Requirement
Search the data below for the string "agent" and copy all lines where it shows up.

----

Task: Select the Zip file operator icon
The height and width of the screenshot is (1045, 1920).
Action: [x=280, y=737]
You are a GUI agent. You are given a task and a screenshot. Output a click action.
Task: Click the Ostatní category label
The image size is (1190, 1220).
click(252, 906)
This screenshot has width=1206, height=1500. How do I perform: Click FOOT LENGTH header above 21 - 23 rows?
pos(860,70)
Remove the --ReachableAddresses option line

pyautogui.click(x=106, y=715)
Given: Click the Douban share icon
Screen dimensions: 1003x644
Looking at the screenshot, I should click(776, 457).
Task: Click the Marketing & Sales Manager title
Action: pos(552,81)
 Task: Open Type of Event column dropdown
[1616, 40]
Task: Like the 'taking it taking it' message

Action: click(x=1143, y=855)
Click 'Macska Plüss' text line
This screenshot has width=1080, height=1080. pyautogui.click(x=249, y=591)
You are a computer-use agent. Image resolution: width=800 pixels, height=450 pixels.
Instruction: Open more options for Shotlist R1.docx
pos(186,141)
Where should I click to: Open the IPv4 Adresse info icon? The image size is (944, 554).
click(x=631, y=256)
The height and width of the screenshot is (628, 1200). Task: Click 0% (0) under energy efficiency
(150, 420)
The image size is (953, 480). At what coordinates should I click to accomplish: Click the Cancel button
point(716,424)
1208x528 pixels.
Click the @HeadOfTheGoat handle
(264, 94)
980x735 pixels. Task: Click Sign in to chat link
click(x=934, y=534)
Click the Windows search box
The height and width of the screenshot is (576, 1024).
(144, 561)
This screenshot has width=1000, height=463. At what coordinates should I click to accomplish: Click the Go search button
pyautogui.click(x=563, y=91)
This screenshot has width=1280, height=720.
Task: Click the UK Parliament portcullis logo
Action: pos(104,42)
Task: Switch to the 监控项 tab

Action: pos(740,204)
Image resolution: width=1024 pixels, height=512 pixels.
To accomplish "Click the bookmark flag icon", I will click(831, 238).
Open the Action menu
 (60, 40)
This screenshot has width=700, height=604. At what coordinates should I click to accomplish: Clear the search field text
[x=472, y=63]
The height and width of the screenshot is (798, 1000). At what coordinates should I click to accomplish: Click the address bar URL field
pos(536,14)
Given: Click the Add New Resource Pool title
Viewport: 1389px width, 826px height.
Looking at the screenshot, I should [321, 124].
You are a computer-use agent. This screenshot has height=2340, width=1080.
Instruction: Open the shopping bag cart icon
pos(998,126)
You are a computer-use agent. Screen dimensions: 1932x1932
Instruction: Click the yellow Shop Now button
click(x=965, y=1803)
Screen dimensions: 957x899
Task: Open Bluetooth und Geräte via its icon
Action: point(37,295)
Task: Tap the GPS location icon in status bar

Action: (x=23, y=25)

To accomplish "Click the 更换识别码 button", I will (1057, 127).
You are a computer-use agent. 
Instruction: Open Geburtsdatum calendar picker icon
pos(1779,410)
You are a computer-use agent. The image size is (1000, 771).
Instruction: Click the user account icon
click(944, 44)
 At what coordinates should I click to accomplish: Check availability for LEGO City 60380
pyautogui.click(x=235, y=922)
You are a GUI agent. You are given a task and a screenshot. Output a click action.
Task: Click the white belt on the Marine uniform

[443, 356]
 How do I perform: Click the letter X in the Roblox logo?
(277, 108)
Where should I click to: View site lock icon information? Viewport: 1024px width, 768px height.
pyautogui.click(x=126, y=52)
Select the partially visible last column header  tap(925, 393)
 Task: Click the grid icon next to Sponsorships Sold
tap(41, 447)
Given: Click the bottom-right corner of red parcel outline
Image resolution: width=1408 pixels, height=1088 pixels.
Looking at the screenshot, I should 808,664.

----

Task output
You are a GUI agent. You are given a task and a screenshot. Output a click action.
You are a computer-use agent. Image resolution: width=800 pixels, height=450 pixels.
You are a computer-use agent. This screenshot has height=2340, width=1080.
You are a computer-use agent. Screen dimensions: 1932x1932
You are a computer-use agent. 
You are a computer-use agent. The image size is (1000, 771).
You are a GUI agent. You are given a task and a screenshot. Output a click action.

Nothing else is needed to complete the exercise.